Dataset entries
%%
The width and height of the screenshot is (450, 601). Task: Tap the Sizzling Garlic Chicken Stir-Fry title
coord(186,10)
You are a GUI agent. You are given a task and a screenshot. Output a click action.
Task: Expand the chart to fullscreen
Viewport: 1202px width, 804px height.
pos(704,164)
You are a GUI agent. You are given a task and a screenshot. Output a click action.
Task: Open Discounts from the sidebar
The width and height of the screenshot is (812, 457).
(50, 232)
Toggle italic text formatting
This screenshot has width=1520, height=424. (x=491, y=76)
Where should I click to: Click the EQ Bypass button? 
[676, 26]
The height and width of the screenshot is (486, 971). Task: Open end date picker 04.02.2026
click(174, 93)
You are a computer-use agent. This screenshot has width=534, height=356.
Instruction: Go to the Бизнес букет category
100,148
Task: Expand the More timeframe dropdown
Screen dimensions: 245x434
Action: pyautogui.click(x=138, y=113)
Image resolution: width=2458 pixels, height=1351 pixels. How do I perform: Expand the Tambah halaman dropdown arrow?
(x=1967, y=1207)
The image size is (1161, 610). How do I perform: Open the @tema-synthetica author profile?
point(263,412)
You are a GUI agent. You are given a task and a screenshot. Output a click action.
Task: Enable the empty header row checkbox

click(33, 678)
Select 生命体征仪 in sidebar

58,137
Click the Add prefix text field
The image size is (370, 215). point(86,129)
%%
> **Instructions to follow**
The entire set of records should be returned exactly.

> **Task solution**
The width and height of the screenshot is (450, 601). Task: Tap the Sizzling Garlic Chicken Stir-Fry title
coord(186,10)
You are a GUI agent. You are given a task and a screenshot. Output a click action.
Task: Expand the chart to fullscreen
Viewport: 1202px width, 804px height.
pos(704,164)
You are a GUI agent. You are given a task and a screenshot. Output a click action.
Task: Open Discounts from the sidebar
The width and height of the screenshot is (812, 457).
(50, 232)
Toggle italic text formatting
This screenshot has width=1520, height=424. (x=491, y=76)
Where should I click to: Click the EQ Bypass button? 
[676, 26]
The height and width of the screenshot is (486, 971). Task: Open end date picker 04.02.2026
click(174, 93)
You are a computer-use agent. This screenshot has width=534, height=356.
Instruction: Go to the Бизнес букет category
100,148
Task: Expand the More timeframe dropdown
Screen dimensions: 245x434
Action: pyautogui.click(x=138, y=113)
Image resolution: width=2458 pixels, height=1351 pixels. How do I perform: Expand the Tambah halaman dropdown arrow?
(x=1967, y=1207)
The image size is (1161, 610). How do I perform: Open the @tema-synthetica author profile?
point(263,412)
You are a GUI agent. You are given a task and a screenshot. Output a click action.
Task: Enable the empty header row checkbox

click(33, 678)
Select 生命体征仪 in sidebar

58,137
Click the Add prefix text field
The image size is (370, 215). point(86,129)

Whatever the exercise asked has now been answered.